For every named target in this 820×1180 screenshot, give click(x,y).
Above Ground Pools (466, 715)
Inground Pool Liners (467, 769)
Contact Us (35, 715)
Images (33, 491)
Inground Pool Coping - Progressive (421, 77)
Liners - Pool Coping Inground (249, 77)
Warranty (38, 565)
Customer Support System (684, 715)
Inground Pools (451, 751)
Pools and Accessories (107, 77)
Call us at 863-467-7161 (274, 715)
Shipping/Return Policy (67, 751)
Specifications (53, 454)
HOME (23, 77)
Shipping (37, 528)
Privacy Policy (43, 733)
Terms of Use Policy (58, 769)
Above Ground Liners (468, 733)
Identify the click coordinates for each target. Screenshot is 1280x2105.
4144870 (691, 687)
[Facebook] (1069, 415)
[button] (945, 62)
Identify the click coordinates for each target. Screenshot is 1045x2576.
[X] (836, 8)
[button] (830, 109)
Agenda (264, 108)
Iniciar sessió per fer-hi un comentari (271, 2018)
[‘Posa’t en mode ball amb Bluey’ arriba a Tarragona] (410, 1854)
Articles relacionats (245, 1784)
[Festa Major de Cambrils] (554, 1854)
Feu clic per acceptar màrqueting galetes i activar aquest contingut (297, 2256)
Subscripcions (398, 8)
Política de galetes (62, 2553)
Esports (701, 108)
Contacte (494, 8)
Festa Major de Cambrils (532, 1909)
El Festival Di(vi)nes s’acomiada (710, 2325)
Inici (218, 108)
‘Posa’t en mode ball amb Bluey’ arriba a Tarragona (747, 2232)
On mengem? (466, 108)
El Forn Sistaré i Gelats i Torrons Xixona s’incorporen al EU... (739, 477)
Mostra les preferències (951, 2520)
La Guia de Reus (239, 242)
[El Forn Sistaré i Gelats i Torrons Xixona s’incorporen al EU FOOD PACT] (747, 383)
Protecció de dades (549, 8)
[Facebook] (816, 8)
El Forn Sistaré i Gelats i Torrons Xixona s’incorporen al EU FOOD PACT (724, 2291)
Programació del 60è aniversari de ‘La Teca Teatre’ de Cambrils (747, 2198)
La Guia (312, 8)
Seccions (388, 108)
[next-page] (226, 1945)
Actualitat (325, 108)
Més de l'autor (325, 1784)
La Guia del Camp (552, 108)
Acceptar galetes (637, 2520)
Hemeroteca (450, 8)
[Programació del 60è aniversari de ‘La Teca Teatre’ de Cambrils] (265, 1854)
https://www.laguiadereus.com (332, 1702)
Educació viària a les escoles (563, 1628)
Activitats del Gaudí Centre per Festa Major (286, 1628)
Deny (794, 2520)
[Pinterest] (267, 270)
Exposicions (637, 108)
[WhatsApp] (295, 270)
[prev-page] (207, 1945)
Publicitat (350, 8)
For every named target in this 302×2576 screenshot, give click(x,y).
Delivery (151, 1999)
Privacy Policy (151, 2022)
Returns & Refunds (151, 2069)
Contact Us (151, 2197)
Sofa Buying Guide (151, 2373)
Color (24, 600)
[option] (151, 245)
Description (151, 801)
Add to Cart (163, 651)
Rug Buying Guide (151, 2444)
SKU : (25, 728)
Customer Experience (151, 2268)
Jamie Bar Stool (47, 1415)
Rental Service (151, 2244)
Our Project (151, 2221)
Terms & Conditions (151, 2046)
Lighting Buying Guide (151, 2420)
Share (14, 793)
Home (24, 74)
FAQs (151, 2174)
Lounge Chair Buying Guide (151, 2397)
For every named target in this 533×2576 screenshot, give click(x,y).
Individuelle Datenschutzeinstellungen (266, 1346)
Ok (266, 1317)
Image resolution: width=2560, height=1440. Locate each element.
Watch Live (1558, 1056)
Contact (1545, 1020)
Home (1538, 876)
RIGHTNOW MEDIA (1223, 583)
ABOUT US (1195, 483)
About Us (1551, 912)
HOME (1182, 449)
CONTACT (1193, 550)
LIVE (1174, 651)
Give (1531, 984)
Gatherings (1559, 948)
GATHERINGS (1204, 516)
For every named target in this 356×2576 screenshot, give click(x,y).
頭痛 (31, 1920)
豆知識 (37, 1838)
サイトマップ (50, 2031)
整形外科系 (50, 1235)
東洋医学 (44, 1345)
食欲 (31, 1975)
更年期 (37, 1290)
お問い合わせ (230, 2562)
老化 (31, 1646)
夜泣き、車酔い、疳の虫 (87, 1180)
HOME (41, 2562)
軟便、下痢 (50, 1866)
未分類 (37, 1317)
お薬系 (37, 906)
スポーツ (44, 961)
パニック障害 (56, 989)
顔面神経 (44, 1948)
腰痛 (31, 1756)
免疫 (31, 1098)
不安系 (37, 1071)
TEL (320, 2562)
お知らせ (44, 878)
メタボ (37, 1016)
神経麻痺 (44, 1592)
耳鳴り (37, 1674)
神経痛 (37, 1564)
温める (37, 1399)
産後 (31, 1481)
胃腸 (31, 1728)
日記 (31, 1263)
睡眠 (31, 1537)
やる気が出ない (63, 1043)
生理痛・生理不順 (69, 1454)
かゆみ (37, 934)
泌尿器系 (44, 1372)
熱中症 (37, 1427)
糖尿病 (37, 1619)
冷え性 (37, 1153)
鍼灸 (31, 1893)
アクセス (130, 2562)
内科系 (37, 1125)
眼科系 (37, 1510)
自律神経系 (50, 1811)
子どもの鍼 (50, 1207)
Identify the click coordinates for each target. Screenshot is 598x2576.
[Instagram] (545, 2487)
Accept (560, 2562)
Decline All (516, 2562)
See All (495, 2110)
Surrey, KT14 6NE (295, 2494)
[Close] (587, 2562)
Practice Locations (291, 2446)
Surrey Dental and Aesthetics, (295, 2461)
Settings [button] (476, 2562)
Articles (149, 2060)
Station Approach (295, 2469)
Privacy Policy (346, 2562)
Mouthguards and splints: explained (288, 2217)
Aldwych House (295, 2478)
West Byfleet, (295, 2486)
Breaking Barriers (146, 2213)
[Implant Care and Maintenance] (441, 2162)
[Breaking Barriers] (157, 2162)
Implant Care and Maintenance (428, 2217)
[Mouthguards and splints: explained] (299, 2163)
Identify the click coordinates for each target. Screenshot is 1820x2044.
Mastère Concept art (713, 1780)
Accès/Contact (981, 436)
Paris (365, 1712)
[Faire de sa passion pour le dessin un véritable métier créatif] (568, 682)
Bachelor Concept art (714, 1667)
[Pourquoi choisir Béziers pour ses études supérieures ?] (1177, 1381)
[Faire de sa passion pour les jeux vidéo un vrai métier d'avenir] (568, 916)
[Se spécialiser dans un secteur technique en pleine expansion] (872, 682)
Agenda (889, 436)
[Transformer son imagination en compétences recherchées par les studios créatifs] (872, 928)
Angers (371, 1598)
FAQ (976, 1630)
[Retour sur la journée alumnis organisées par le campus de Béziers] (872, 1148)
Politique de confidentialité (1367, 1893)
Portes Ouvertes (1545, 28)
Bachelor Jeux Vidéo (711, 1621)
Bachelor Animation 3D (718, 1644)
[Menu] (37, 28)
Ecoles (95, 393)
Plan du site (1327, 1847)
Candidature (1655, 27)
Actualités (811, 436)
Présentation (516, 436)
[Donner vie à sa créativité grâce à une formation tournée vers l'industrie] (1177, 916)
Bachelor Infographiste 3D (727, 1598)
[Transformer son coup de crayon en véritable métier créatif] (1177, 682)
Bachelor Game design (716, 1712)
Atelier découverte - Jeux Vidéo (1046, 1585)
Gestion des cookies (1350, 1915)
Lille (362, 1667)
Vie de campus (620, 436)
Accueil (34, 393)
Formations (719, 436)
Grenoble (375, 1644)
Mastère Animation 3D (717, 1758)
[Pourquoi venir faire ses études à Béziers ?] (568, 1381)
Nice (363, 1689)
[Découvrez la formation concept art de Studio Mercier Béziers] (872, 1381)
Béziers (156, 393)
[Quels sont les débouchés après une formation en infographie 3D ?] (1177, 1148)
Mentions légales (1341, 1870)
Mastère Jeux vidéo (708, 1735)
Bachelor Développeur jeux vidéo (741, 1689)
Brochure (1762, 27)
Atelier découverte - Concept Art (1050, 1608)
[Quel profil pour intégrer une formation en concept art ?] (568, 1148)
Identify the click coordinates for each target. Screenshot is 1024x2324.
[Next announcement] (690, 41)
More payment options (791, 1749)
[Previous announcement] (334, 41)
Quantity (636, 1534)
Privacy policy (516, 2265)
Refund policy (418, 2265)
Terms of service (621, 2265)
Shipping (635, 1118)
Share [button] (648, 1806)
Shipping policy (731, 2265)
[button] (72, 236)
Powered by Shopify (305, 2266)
· · · · · · ·
→ EXERCISE DESCRIPTION:
Transcribe the records above exactly, beginning at the line that contains "Iniciar sessió per" and ending with the line that contains "Subscripcions (398, 8)", both included, and nothing else.

→ ANSWER SPACE:
Iniciar sessió per fer-hi un comentari (271, 2018)
[‘Posa’t en mode ball amb Bluey’ arriba a Tarragona] (410, 1854)
Articles relacionats (245, 1784)
[Festa Major de Cambrils] (554, 1854)
Feu clic per acceptar màrqueting galetes i activar aquest contingut (297, 2256)
Subscripcions (398, 8)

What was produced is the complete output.